Les acteurs qui interviennent dans ce processus
L’adoption internationale mobilise une chaîne d’acteurs dont chacun détient une compétence précise. Les connaître permet aux familles de s’orienter efficacement et d’éviter les démarches inutiles ou les interlocuteurs non habilités.
Le Ministère des Affaires étrangères supervise la politique française en matière d’adoption internationale via la Mission de l’adoption internationale. Il publie également des fiches pays actualisées sur le site diplomatie.gouv.fr, qui recensent les conditions d’adoption dans chaque État et signalent les pays fermés aux adoptions ou soumis à des restrictions temporaires.
Les Organismes Autorisés pour l’Adoption (OAA) sont des associations agréées par l’État qui accompagnent les familles sur le terrain. Leur connaissance des systèmes juridiques locaux et leurs relations avec les autorités étrangères sont des atouts décisifs. L’Agence française de l’adoption (AFA) constitue l’opérateur public de référence, accessible à toutes les familles agréées.
Du côté des pays d’origine, les Autorités centrales étrangères instruisent les dossiers, identifient les enfants adoptables et valident les appariements. Leur coopération avec l’Autorité centrale française est réglée par la Convention de La Haye ou par des accords bilatéraux.
Les tribunaux judiciaires français interviennent en bout de chaîne pour reconnaître ou prononcer l’adoption. Leur contrôle porte notamment sur le respect de l’ordre public, la validité du consentement des parents biologiques et la conformité de la procédure étrangère aux exigences françaises.
Les obstacles réels auxquels se préparent les familles
L’adoption internationale n’est pas un long fleuve tranquille. Les familles doivent anticiper des difficultés d’ordre juridique, administratif et humain qui peuvent surgir à n’importe quelle étape du parcours.
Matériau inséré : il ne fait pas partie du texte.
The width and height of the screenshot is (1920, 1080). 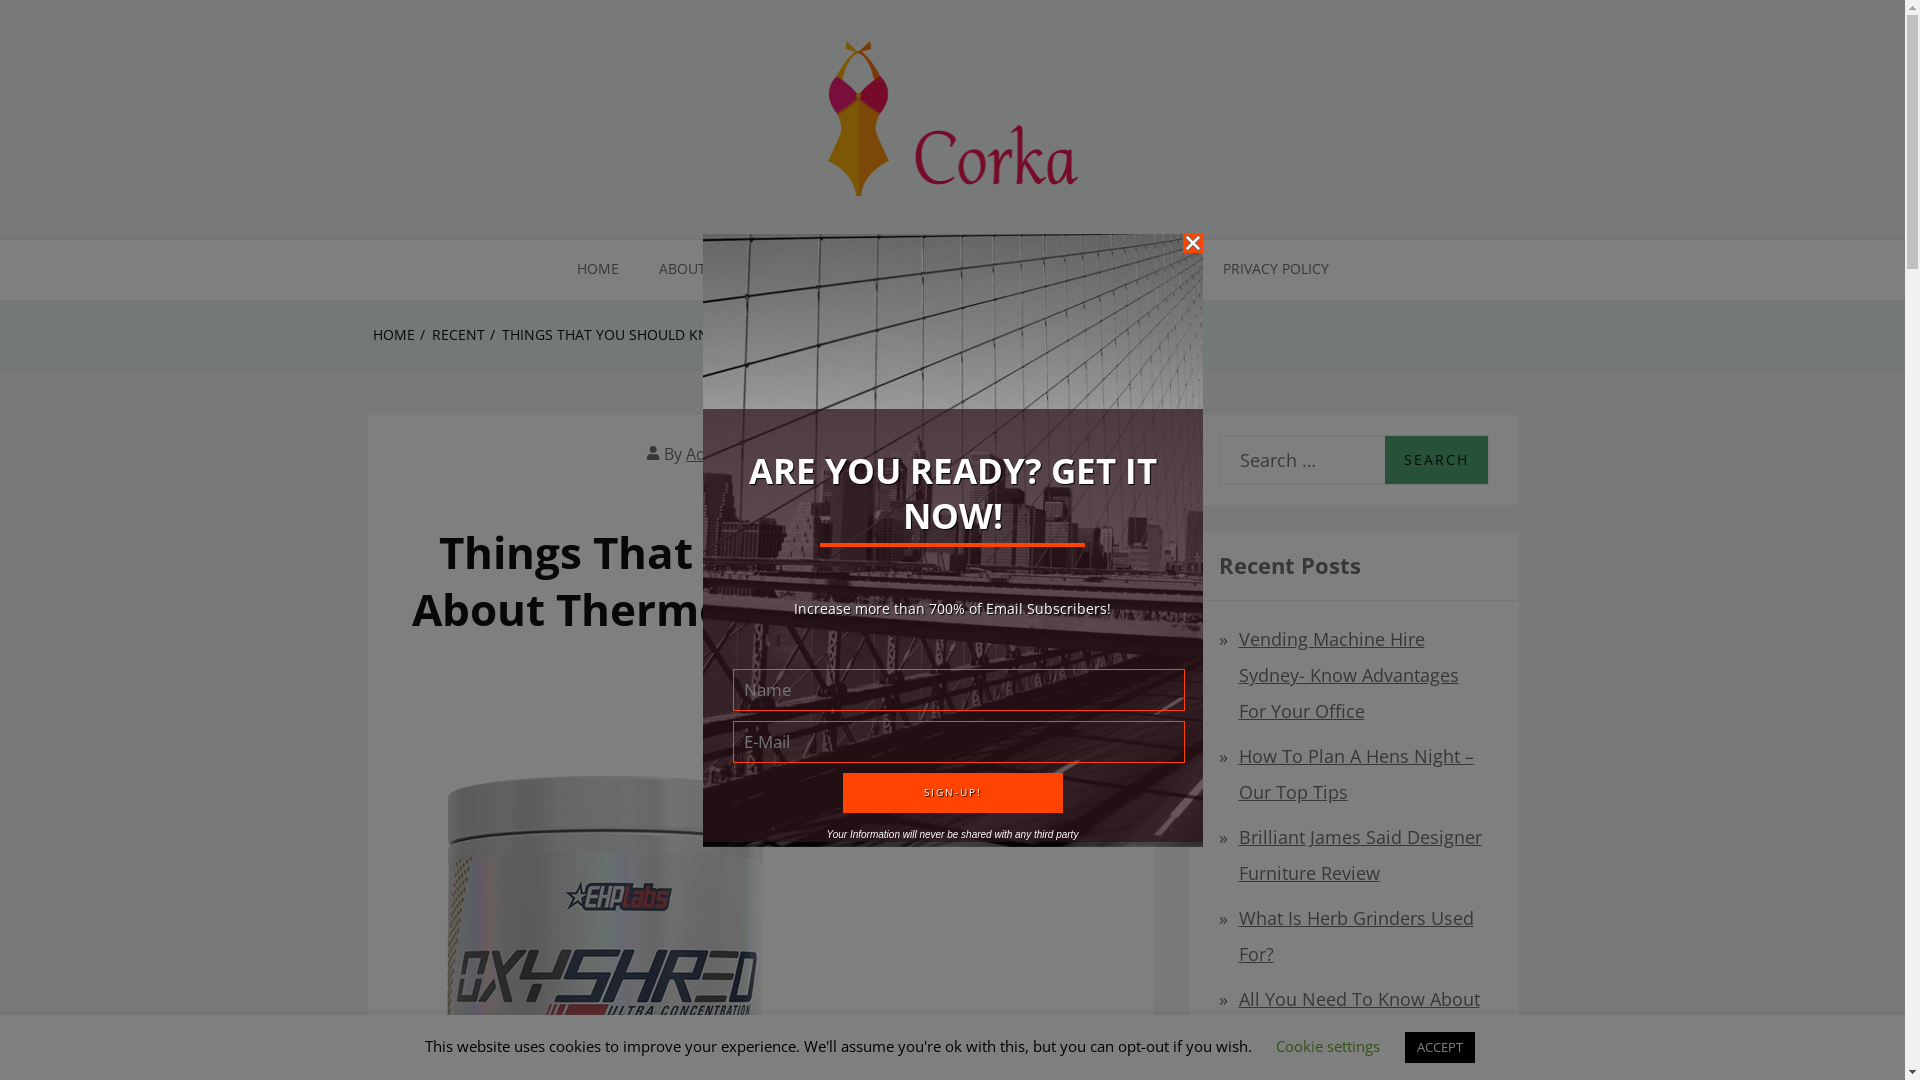 What do you see at coordinates (944, 270) in the screenshot?
I see `SHIPPING & RETURNS` at bounding box center [944, 270].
La fermeture de pays aux adoptions internationales est l’obstacle le plus brutal. La Chine, la Russie, le Guatemala et de nombreux autres États ont drastiquement réduit ou suspendu leurs programmes d’adoption internationale ces dernières années, souvent pour des raisons politiques ou de souveraineté nationale. Les familles engagées dans un processus peuvent ainsi se retrouver dans une impasse après plusieurs années d’attente.
Les incompatibilités juridiques entre le droit français et celui du pays d’origine constituent un autre écueil fréquent. Certains pays ne connaissent pas la notion d’adoption plénière et pratiquent uniquement des formes de tutelle ou de kafala (pour les pays de droit musulman), que le droit français ne reconnaît pas comme une adoption au sens strict. Dans ce cas, une procédure d’adoption devant un tribunal français reste possible, mais sous conditions strictes.
Les délais imprévisibles pèsent également sur les candidats. Entre le dépôt du dossier et l’arrivée de l’enfant, des années peuvent s’écouler, durant lesquelles les législations changent, les agréments expirent ou les situations familiales évoluent. Une veille juridique régulière, idéalement accompagnée d’un avocat spécialisé en droit de la famille international, s’impose pour sécuriser chaque étape.
Enfin, les questions liées à l’identité et aux origines de l’enfant méritent une attention particulière. La loi de 2022 a renforcé le droit des personnes adoptées à accéder à leurs origines biologiques, une évolution qui engage la responsabilité des familles adoptantes dans la construction du récit de vie de leur enfant. Seul un professionnel du droit peut apporter un conseil personnalisé adapté à chaque situation familiale et à chaque pays concerné.